### WHAT THE TASK ASKS
Everything from the line holding "Task: Open 'Пра" through the last line below must be repeated exactly, and nothing else.

### INFORMATION SHOWN
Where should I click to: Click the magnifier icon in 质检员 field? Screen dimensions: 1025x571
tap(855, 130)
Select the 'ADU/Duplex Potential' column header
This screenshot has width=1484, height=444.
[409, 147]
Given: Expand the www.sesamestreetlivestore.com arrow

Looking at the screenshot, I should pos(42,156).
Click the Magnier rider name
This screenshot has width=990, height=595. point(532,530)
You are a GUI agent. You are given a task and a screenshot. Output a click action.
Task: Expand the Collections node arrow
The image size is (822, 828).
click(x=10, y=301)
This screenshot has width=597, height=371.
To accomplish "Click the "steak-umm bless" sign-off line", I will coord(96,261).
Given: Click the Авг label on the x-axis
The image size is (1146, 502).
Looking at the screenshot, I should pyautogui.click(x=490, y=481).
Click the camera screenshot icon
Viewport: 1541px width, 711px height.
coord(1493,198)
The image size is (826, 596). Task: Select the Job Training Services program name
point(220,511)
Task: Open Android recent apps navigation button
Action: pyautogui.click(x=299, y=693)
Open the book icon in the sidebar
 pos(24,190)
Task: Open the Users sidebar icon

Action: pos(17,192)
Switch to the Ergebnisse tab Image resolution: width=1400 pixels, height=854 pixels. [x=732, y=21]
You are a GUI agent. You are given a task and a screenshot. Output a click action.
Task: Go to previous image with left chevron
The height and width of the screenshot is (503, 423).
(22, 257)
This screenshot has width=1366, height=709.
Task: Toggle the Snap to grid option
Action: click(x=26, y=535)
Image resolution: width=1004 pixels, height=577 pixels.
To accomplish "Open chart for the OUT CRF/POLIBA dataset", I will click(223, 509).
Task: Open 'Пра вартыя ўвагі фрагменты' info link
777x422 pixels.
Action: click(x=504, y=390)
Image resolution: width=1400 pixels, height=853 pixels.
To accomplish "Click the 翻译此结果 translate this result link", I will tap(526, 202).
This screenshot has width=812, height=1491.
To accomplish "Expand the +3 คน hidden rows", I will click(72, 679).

### EXERCISE OUTPUT
Task: Open 'Пра вартыя ўвагі фрагменты' info link
777x422 pixels.
Action: click(x=504, y=390)
Image resolution: width=1400 pixels, height=853 pixels.
To accomplish "Click the 翻译此结果 translate this result link", I will tap(526, 202).
This screenshot has width=812, height=1491.
To accomplish "Expand the +3 คน hidden rows", I will click(72, 679).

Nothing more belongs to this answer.